--- What this task involves ---
Copy out exactly the lines from the one containing "You are a GUI" through the end of the records, and no pictures.
START Excerpted records
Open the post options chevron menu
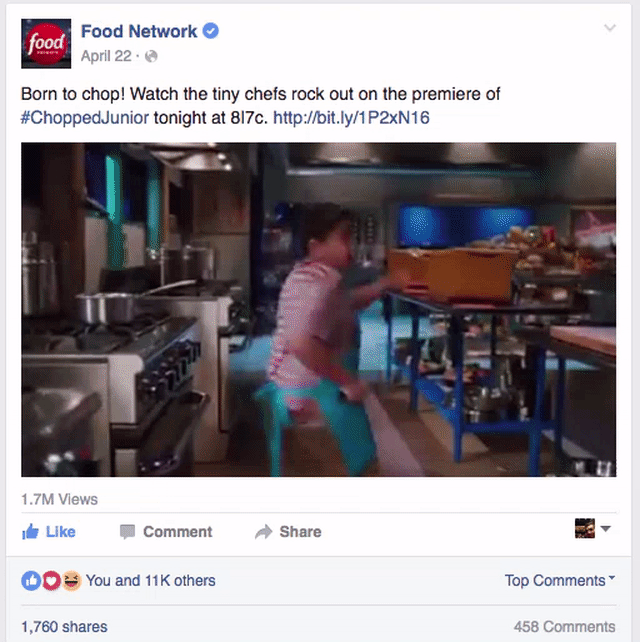 (610, 28)
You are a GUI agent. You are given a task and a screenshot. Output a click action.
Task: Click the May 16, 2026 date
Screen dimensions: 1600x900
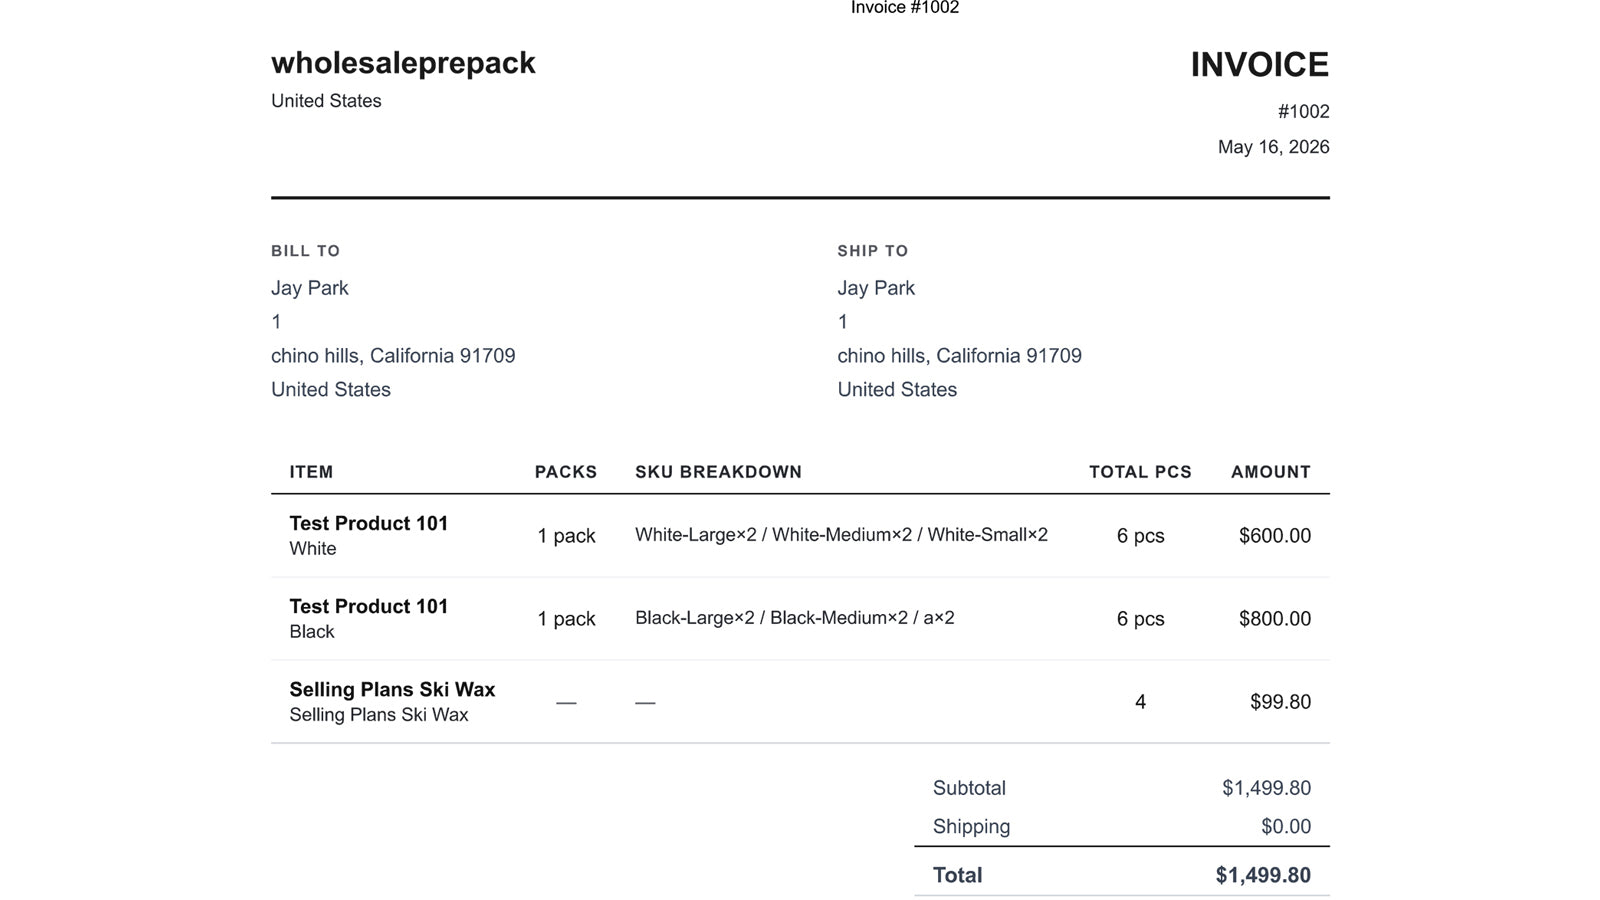(x=1273, y=147)
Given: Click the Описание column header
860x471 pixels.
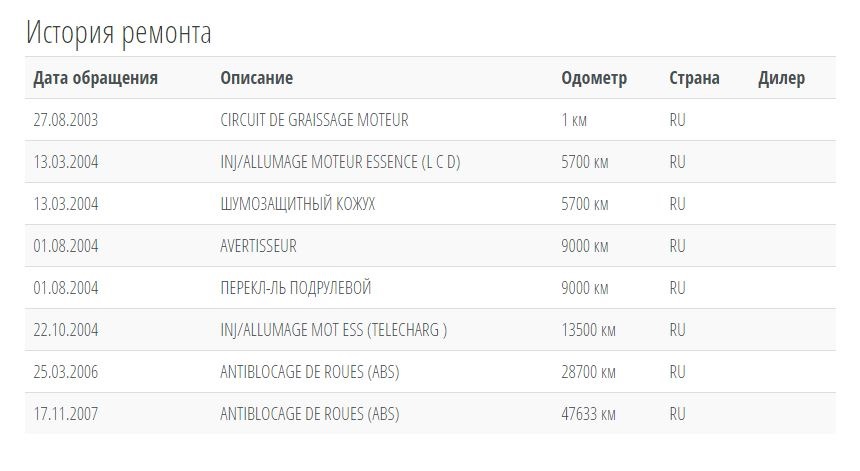Looking at the screenshot, I should coord(257,78).
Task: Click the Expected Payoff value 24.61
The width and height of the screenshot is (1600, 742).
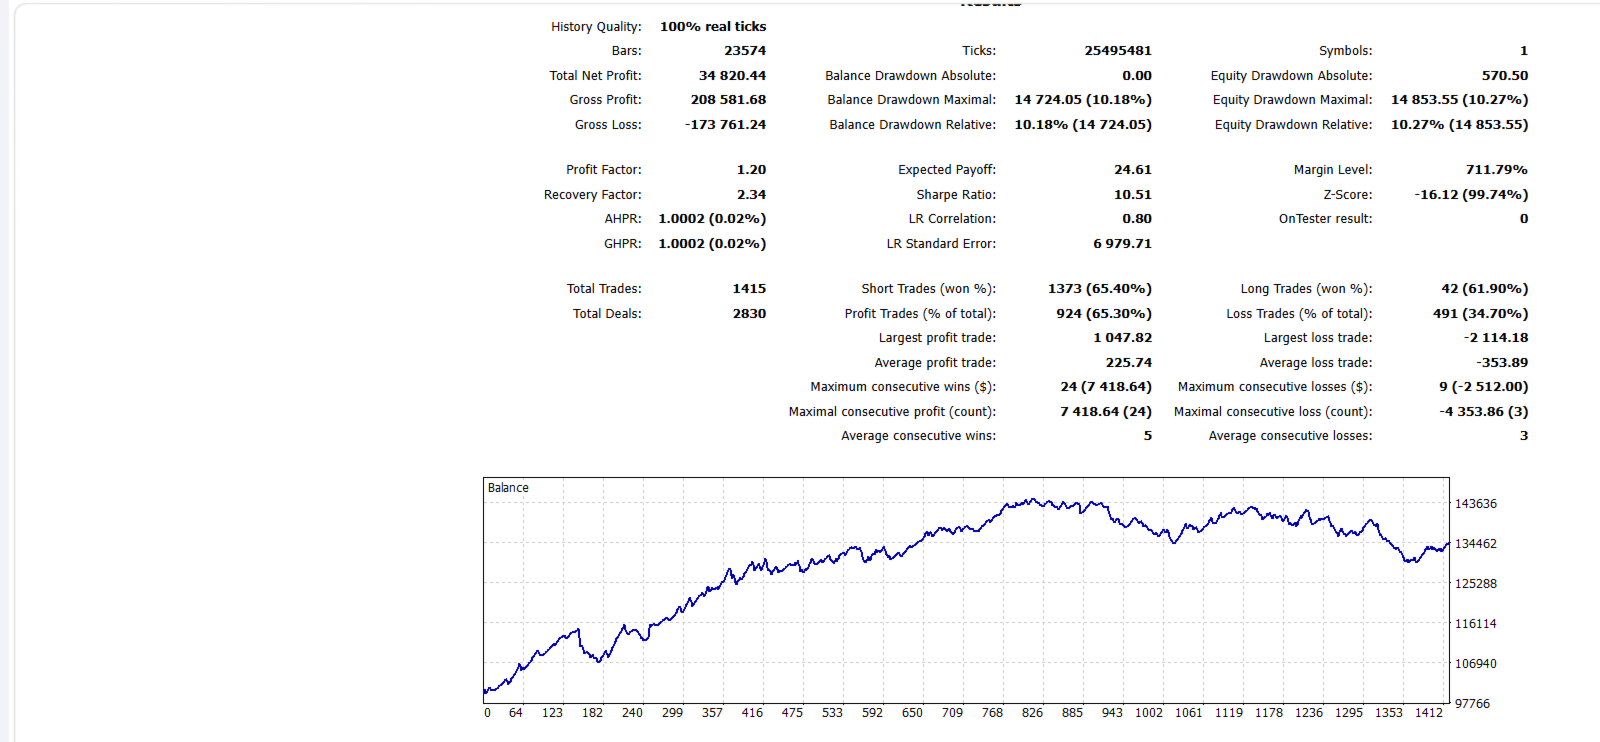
END Excerpted records
--- Exercise solution ---
You are a GUI agent. You are given a task and a screenshot. Output a click action.
Task: Click the May 16, 2026 date
Screen dimensions: 1600x900
(x=1273, y=147)
Given: Click the Описание column header
860x471 pixels.
Looking at the screenshot, I should coord(257,78).
Task: Click the Expected Payoff value 24.61
The width and height of the screenshot is (1600, 742).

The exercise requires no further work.